My friend Eli. I’m sure he had an angle.
“Do M&Ms count?”
“Funny. And?”
I couldn’t think of any. Not that I’m morally opposed.
“Nah. I’m too cheap,” I finally settled the matter.
Which is pretty much it. Well, there’s that, and what good would it do me?
“Chicks dig the long ball,” my other college buddy, Mordecai, chimed in.
“And they ask me to hit the long ball – how often?”
I mean, there was that one time, in band camp.
“I go to the batting cage like, once a year,” I reminded the guys.
“I used ’em,” Eli commandeered the conversation.
Ah, the angle.
I’d had it figured.
“Back in ’03, ’04,” I guessed.
“Back when I started packin’ the pythons, baby,” he said, referring to his guns, er, his biceps.

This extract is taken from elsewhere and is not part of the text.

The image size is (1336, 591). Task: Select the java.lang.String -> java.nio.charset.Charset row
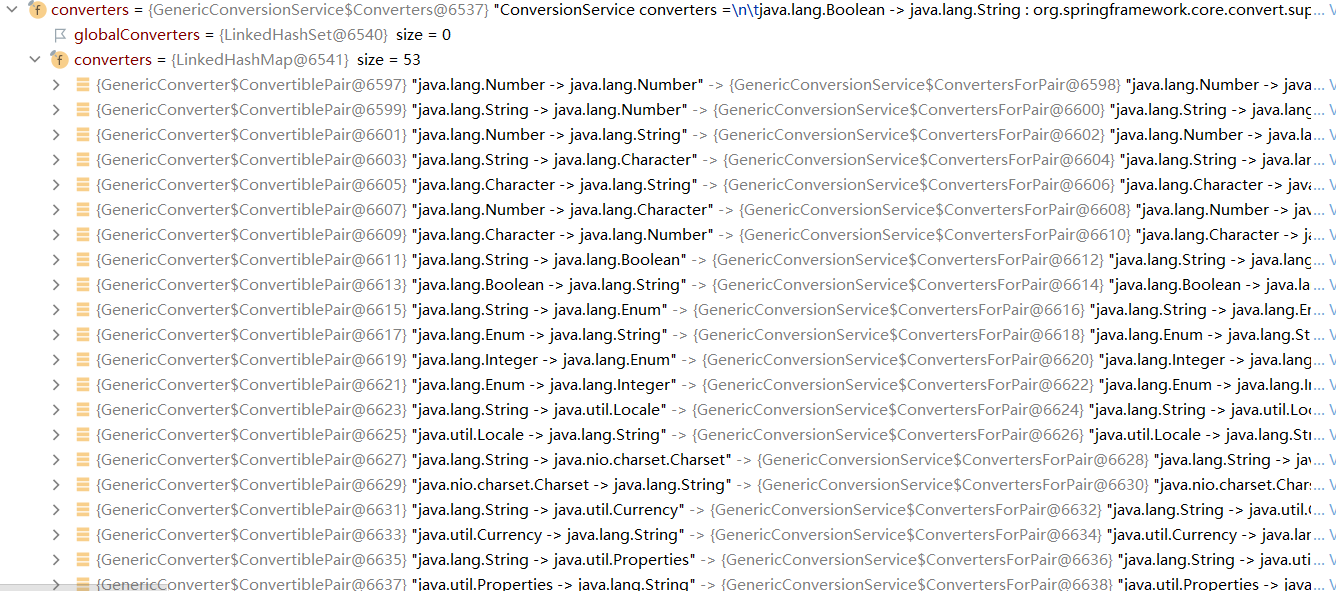coord(570,460)
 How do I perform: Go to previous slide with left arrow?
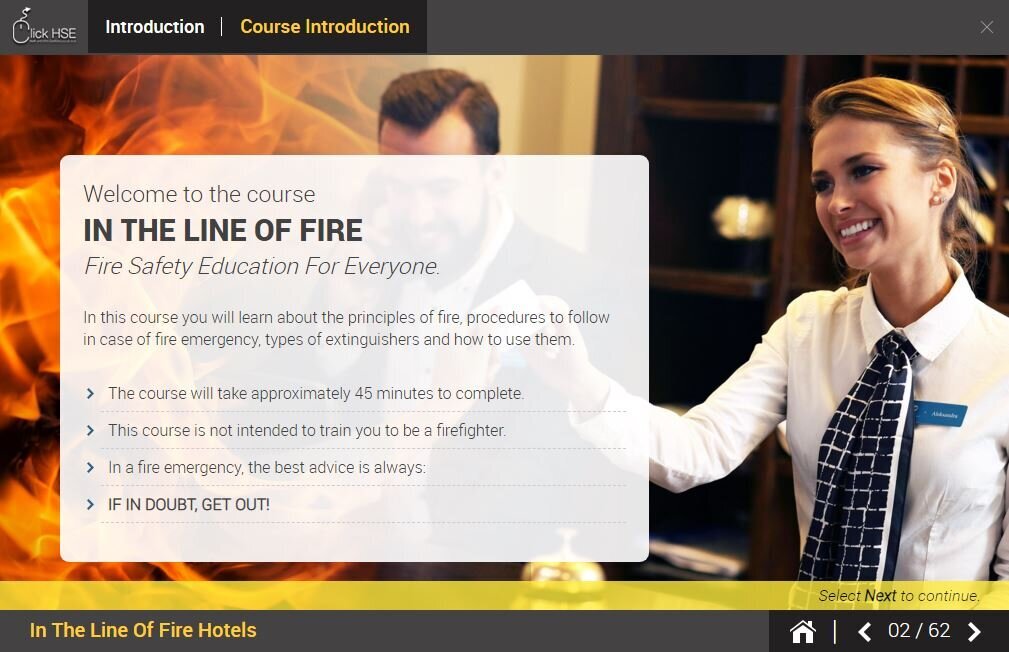point(865,631)
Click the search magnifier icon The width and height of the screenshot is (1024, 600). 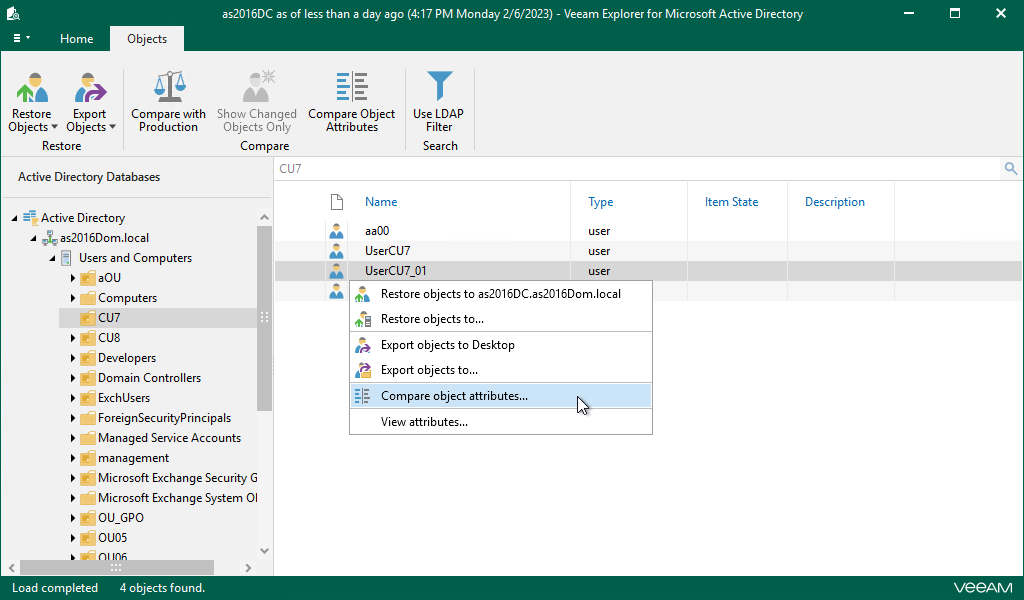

“I liked how you changed your whole wardrobe to feature wifebeaters,” Mordecai said.
“And got the barbed-wire tattoos to match,” I added to the imagery.
“How did that work for you?”
Silence.
“Remember when he got mad at you during that Super Bowl when you were making fun of the Cialis and Viagra and Enzyte commercials?”
Thanks, Mordy. Now it was making sense.
“So, all the blood went to the pythons, huh?”
“Categorically untrue. OK, it was true. But since you’re going to write about this …”
Yeah, sure, ladies.
You see Eli out there at the bar on Friday night, whatever …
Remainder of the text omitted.